With three more lives lost in Ilford on Sunday night, London needs to face facts: we cannot protect our children and young adults from violence when the services they rely upon are slashed to the bone.

While the headline Mayor election crime debate has involved much shouting about police numbers, in City Hall I’ve been quietly getting on with making a practical difference, exposing and helping to fill huge gaps in the youth services that are a vital plank of the wider support services that are being cut across the country.

In annual reports as an Assembly Member, I have exposed the haemorrhaging of funding to youth work in London. Council budgets are down by nearly half since 2011, with more than 100 projects closing their doors and over 500 youth workers losing their jobs, leaving young Londoners less supported to thrive, and more vulnerable to pressures to get into trouble.

This work, and my budget proposals to the Mayor, led to the creation of the Young Londoners’ Fund in 2018. It began a year later than I first suggested it, but the fund has so far contributed £39 million to youth support.

In contrast, the Conservative candidate for Mayor, Shaun Bailey has not used his place in the Assembly to help in the same practical way. I often despair at the quality of the debates in Mayor’s Question Time, where tit for tat Conservative and Labour squabbling often breaks out over whether the Mayor or the Government is to blame for cuts in policing.

Senior police agree that increasing officer numbers alone will not solve violence, and that real community policing, where officers have time to get to know the other people supporting communities, is a key part of prevention.

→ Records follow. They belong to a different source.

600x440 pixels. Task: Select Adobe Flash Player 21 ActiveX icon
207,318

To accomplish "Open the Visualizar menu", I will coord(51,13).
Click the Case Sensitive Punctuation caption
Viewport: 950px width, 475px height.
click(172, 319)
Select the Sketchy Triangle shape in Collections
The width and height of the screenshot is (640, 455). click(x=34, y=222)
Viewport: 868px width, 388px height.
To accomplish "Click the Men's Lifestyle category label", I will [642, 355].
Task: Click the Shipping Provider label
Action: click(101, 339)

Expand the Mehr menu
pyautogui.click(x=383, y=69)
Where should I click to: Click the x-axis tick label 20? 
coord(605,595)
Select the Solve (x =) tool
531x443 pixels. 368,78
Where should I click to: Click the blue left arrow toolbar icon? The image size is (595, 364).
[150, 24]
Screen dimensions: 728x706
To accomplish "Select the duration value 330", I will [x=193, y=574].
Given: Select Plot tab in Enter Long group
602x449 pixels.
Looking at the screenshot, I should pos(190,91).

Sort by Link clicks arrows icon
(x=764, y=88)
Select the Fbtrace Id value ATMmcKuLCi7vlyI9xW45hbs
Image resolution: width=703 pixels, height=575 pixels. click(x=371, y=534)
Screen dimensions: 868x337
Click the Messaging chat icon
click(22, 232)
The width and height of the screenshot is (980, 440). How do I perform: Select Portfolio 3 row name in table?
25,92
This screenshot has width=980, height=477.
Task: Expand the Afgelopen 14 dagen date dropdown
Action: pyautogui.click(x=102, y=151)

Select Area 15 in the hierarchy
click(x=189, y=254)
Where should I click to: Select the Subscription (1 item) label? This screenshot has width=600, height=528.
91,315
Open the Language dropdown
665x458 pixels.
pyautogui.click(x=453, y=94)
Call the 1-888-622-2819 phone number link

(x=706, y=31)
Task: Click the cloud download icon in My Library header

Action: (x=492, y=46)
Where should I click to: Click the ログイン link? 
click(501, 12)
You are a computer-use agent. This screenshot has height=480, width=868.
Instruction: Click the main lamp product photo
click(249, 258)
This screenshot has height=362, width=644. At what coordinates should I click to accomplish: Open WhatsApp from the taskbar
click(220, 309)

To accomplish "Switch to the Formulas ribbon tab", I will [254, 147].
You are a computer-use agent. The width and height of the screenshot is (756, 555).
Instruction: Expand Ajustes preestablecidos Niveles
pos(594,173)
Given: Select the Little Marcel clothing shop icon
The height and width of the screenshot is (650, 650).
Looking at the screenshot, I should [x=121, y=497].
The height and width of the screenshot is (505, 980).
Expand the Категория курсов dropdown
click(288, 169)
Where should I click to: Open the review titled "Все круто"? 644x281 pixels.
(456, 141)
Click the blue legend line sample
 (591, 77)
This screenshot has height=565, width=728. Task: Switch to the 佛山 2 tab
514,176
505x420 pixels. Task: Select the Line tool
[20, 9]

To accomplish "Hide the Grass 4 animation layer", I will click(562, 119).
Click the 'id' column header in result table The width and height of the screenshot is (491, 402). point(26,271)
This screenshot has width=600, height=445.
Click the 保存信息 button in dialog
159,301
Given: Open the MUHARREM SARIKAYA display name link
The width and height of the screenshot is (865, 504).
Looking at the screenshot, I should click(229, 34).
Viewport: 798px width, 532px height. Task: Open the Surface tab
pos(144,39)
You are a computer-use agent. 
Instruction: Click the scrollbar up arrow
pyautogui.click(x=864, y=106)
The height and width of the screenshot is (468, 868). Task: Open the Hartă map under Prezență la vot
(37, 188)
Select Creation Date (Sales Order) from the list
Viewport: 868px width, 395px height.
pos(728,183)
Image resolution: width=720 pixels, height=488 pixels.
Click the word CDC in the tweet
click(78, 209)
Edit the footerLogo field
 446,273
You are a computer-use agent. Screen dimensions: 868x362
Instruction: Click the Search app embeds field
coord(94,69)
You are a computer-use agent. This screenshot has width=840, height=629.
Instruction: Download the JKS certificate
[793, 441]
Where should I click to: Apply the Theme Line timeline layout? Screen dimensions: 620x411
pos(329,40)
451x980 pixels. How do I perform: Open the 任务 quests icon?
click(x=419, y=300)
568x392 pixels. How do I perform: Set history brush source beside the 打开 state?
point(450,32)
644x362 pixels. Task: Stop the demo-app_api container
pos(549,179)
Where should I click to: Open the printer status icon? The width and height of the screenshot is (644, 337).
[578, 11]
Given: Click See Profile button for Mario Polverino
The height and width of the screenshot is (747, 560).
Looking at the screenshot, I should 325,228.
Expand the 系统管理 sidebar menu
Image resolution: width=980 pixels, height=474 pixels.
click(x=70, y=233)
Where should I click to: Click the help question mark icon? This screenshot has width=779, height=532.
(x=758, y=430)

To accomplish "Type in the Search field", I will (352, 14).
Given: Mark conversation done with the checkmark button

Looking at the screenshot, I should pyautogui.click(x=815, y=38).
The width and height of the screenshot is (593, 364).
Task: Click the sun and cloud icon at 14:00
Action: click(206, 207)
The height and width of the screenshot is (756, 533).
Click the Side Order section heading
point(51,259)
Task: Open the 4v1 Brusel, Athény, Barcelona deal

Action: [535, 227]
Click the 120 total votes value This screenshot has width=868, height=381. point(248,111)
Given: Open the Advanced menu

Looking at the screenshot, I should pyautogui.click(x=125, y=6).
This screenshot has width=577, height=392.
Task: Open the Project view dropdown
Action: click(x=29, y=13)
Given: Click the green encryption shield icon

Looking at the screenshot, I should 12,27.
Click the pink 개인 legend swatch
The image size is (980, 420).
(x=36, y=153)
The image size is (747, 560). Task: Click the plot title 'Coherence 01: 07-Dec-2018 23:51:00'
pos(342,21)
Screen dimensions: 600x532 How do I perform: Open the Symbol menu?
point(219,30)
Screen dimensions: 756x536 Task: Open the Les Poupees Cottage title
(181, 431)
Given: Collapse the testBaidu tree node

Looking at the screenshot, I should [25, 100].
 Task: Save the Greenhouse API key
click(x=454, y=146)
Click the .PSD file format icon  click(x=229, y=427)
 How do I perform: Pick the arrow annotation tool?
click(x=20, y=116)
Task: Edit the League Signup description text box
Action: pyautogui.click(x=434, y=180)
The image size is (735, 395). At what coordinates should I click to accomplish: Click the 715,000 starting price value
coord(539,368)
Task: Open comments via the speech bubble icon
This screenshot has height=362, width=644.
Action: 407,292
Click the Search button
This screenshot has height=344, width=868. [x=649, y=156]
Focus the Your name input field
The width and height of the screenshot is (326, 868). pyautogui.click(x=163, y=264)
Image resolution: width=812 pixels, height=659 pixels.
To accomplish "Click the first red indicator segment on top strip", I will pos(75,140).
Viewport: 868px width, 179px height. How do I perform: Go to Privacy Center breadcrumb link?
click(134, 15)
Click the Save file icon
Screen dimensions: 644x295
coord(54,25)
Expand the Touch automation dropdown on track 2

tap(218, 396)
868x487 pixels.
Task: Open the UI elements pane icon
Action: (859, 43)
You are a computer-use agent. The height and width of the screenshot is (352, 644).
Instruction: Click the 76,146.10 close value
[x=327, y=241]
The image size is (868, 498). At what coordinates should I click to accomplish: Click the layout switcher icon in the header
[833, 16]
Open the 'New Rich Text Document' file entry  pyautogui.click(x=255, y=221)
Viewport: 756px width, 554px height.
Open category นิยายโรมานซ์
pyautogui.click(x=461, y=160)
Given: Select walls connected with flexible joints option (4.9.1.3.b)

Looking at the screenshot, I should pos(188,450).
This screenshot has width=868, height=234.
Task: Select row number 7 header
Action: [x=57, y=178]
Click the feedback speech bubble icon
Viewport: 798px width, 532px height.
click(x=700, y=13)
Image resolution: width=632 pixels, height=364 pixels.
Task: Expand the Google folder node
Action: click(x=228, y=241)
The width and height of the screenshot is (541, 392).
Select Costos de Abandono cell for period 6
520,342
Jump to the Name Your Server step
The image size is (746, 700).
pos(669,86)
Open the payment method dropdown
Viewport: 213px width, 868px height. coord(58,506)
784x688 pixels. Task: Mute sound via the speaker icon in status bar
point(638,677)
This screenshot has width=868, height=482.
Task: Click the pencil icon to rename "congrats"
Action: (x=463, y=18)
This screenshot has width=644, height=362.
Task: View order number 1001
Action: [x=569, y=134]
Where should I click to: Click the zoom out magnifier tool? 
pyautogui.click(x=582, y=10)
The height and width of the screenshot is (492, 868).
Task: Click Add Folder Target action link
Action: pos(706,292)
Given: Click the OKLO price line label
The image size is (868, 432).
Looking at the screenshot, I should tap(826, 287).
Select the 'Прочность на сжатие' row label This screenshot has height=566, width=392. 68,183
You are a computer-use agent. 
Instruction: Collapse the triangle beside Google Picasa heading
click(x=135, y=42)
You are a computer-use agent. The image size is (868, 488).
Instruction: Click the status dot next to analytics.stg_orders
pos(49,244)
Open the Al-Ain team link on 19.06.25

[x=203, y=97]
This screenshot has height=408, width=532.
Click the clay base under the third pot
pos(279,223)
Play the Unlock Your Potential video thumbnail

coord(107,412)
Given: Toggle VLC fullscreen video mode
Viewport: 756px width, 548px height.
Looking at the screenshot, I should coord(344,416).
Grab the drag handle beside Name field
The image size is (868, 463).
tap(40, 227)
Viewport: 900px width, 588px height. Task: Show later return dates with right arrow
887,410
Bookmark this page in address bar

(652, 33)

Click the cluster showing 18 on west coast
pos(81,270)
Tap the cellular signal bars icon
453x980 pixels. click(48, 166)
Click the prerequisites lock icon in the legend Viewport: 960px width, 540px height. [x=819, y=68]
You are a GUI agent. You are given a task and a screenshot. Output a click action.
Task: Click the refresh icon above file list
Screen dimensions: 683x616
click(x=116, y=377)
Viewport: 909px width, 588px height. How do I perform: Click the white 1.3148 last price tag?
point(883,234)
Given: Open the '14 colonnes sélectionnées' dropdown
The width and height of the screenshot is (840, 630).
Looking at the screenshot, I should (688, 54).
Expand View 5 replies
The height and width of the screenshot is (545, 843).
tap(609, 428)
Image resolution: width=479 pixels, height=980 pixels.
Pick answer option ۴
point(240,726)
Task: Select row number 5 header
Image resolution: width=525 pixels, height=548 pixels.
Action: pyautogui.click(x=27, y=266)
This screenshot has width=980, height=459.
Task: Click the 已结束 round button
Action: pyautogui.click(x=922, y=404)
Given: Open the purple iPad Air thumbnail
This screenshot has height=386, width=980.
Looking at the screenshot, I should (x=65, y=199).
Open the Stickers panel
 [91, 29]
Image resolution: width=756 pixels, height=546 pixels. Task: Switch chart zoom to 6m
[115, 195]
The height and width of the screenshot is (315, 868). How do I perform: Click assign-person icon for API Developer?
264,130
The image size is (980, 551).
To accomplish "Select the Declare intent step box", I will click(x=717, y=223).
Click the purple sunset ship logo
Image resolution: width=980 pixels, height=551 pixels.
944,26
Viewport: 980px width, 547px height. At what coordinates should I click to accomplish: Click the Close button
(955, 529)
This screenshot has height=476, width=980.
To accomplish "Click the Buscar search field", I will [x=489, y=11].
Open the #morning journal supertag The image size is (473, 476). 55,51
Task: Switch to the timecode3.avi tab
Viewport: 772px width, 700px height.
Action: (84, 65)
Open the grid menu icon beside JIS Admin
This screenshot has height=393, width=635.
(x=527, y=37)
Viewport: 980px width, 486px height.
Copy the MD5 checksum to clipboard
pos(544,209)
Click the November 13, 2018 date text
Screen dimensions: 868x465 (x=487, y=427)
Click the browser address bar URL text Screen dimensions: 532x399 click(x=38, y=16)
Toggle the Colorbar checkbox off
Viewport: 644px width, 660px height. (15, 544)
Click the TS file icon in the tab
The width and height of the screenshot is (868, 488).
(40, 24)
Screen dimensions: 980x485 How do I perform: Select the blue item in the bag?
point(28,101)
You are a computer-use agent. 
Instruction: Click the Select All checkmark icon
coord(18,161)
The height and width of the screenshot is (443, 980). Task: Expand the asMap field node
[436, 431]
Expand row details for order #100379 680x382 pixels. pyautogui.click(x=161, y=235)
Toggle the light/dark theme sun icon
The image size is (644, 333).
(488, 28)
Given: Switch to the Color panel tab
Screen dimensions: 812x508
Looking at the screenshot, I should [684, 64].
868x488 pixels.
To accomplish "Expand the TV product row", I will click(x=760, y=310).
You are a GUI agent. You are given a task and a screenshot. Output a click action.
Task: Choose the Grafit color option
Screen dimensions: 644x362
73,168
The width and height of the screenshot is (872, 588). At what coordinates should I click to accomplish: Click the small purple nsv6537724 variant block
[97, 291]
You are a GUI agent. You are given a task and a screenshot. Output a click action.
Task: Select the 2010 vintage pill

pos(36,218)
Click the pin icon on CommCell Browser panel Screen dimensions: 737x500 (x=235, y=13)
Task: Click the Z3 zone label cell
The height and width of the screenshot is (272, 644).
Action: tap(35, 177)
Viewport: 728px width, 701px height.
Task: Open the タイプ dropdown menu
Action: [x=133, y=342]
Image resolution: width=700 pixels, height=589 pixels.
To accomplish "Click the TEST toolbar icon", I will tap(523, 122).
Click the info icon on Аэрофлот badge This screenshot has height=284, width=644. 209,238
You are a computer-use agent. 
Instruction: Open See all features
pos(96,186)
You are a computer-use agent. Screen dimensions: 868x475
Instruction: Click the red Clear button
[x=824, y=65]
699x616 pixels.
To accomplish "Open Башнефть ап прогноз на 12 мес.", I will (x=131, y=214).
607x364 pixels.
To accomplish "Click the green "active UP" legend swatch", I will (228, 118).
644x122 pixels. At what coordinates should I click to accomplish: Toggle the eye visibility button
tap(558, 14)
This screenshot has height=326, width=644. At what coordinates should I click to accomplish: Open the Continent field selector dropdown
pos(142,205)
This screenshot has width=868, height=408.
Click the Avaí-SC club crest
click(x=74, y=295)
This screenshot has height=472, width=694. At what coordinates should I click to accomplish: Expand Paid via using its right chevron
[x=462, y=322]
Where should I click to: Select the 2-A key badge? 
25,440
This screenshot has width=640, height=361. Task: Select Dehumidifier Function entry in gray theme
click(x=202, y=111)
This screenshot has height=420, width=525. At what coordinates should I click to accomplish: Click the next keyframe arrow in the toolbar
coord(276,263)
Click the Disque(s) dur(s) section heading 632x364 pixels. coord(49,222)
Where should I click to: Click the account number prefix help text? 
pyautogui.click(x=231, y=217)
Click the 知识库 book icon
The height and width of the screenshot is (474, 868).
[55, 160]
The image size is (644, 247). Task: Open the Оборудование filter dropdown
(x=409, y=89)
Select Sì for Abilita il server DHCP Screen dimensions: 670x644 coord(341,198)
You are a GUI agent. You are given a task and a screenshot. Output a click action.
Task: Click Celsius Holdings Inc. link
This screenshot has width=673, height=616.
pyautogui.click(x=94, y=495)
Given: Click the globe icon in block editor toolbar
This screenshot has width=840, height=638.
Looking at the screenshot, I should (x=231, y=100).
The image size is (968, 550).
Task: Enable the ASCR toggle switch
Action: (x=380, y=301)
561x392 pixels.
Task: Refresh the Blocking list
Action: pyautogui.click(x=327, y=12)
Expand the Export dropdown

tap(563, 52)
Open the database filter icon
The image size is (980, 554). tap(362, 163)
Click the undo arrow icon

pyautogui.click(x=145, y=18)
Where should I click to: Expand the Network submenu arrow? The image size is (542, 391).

Meanwhile, people on the ground warn that the current ‘taskforce’ approach, which parachutes special squads into local areas when problems break out, risks alienating Londoners and making things worse in the long term.

My Assembly work on the Police and Crime Committee has meant listening to councillors and officers from Glasgow and the West Midlands who have been leading the way with new public health models for reducing violence. Unlike Shaun Bailey, I know that we don’t need to look as far afield as New York, or as far back as a discredited ‘broken windows’ theory, when the best ideas lie much closer to home.

London has taken the first steps in launching its own violence reduction unit (VRU) to work against all kinds of violent crime. However, to work at its best, I believe this must be independent of both the local authorities and the police. If I become Mayor, I would therefore separate it from the Mayor’s Office for Policing And Crime (MOPAC) and find ways to invest even more in building up our children’s lives and resilience.

My approach is backed by the work of the politically independent Youth Violence Commission, whose interim report last year said: “As we learnt from Scotland’s success, a public health approach requires whole-system, cultural and organisational change supported by sustained political backing. Anything short of this will fail.”

Listening to Londoners and evidence-based ideas, with more funding and political will is what is needed to solve our problems.

I’ll deliver all of this — because Londoners’ lives depend on it.